THE DATA -
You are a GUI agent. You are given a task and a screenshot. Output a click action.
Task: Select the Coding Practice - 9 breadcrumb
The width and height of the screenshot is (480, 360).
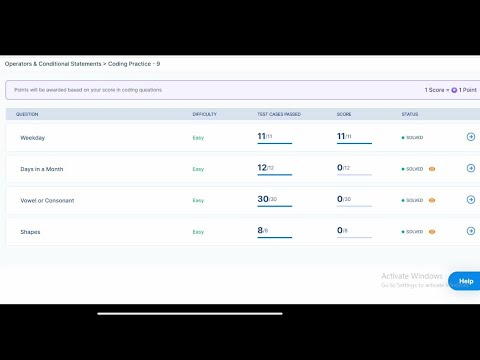[134, 64]
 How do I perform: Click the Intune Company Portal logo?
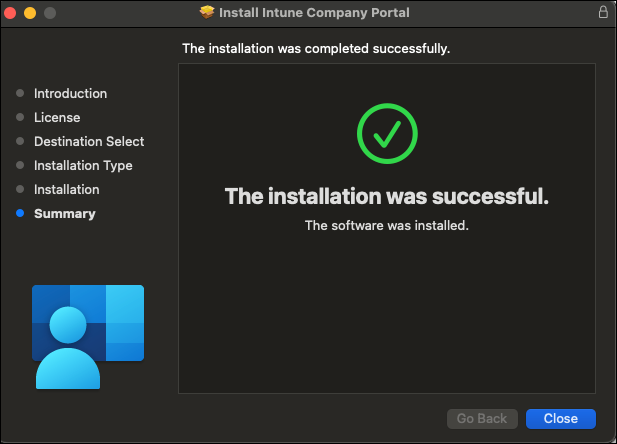[88, 335]
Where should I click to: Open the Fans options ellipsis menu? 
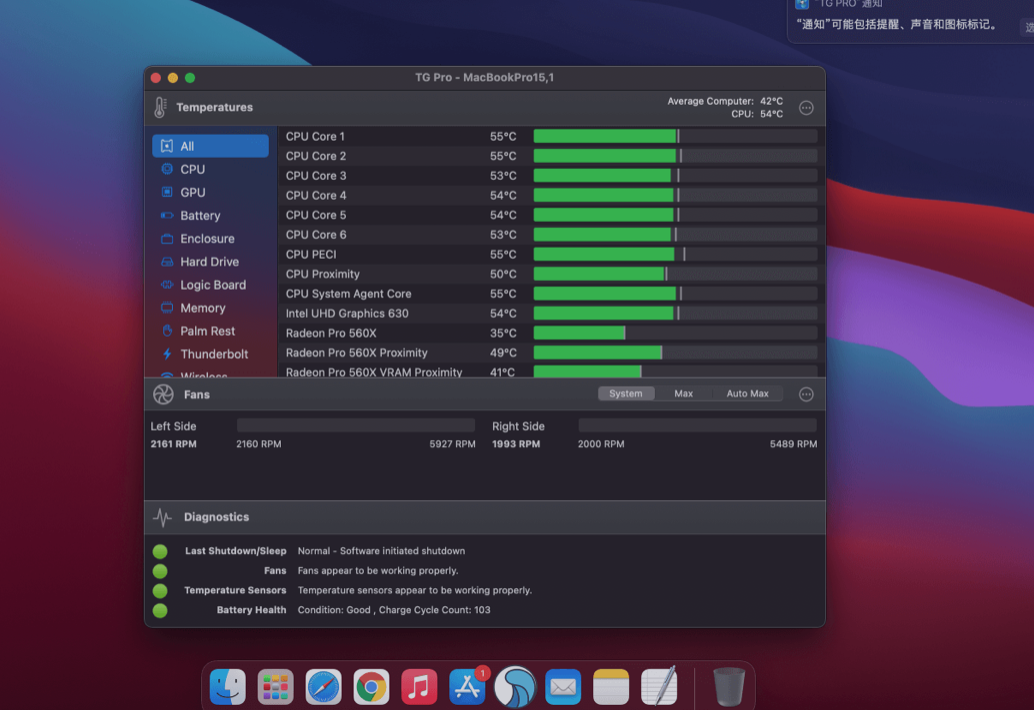coord(806,394)
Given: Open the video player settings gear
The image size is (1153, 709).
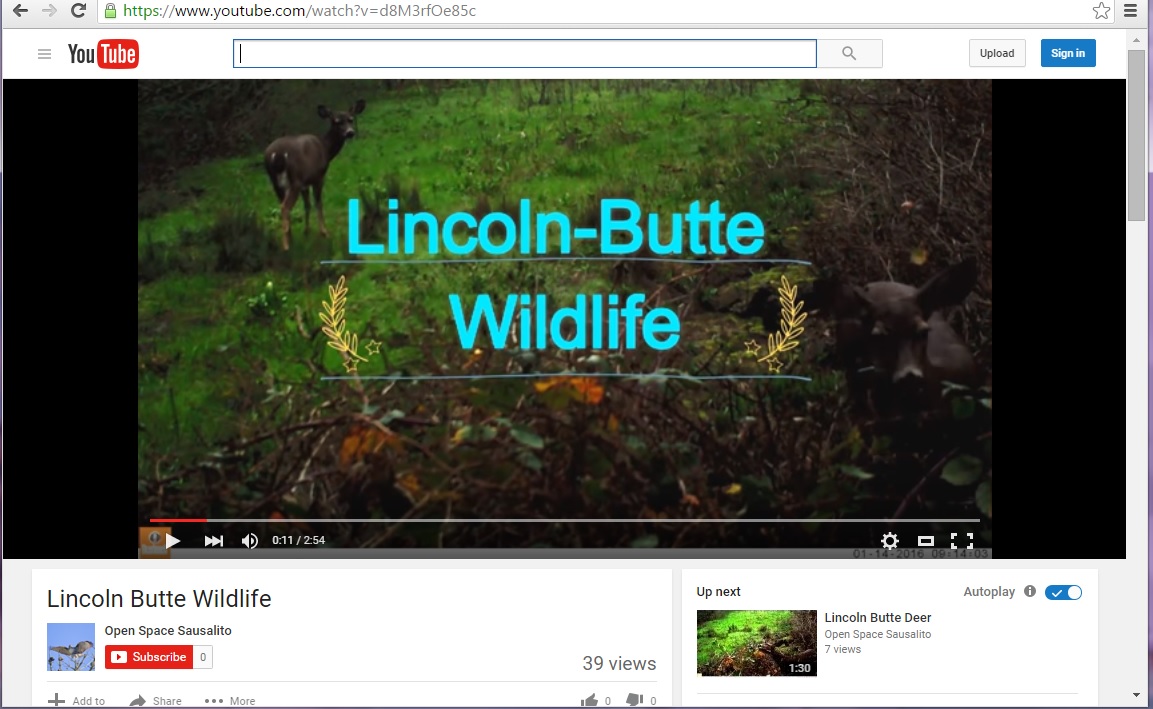Looking at the screenshot, I should pos(889,541).
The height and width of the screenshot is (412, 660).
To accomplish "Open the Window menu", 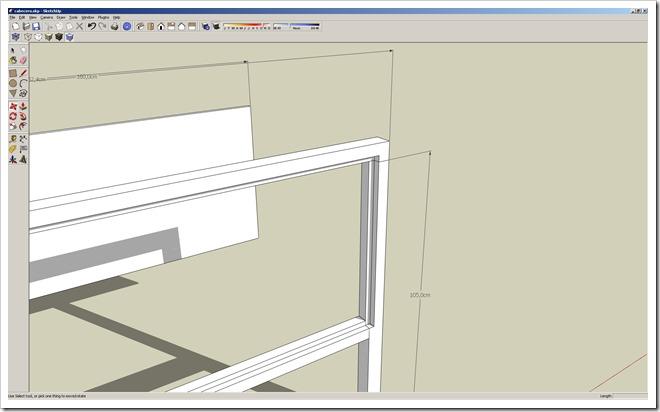I will click(x=88, y=17).
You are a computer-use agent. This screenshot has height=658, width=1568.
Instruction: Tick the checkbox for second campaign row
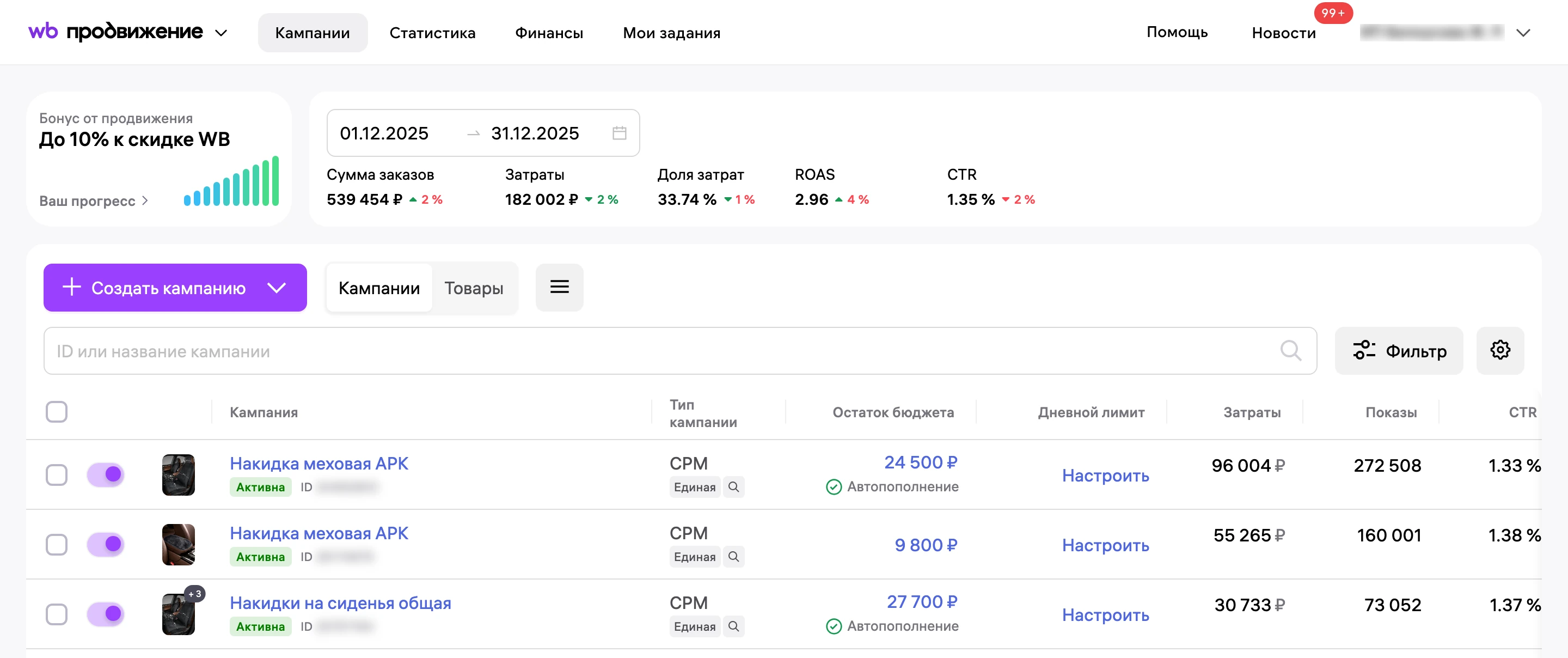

WHAT YOU NEED TO DO - Show every line of the material that includes the string "agent".

EXERCISE ANSWER -
You are a GUI agent. You are given a task and a screenshot. Output a click action.
You are a computer-use agent. This screenshot has height=658, width=1568.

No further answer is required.